Dr. Carones: What I currently tell patients differs from what I said a few years ago. The improved performance of the most recent generation of presbyopia-correcting IOLs has made the conversation easier, and I have learned that symptoms related to neural adaptation are greatly influenced by the way patients are counseled preoperatively. In the past, I emphasized neural adaptation; I told patients that negative symptoms related to nighttime dysphotopsias would fade with time. Now, I say that these symptoms are caused by the optics that provide the range of vision they want and may never decrease or fade.
I find patients are more accepting of their postoperative vision when they are not waiting for an improvement that has not occurred. As the brain adapts after surgery, most patients’ early visual concerns decrease over time, and they become even happier because of an improvement they were not necessarily expecting. The mantra underpromise and overdeliver remains key to successful presbyopia-correcting IOL management.
Dr. Cummings: Every presbyopia solution is a compromise. I tell each patient that it is my job as the ophthalmologist to find the best compromise for their lifestyle, anatomy, and physiology. Once a choice has been made, I say, it is their job to decide whether this compromise is better than their current one (reading glasses, varifocals, multifocal contact lenses, etc).

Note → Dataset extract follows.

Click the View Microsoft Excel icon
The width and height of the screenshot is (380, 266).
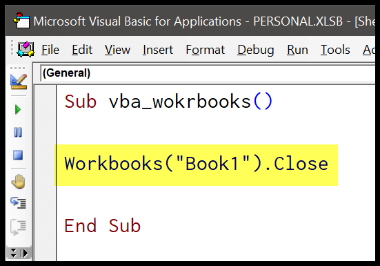[x=26, y=49]
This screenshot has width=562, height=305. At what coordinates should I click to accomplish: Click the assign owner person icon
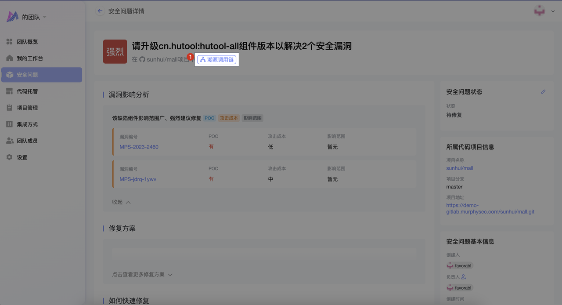pos(464,277)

Dr. Schmickler: You never know before surgery which patient will experience dysphotopsia and which will not. In my opinion, 95% of patients forget what you told them about dysphotopsia before surgery. Therefore, after surgery, you have to talk to patients, explain dysphotopsia to them, and reassure them that symptoms often diminish over months. After surgery, patients need support from the doctor to accept dysphotopsia and to know that it will get better with time.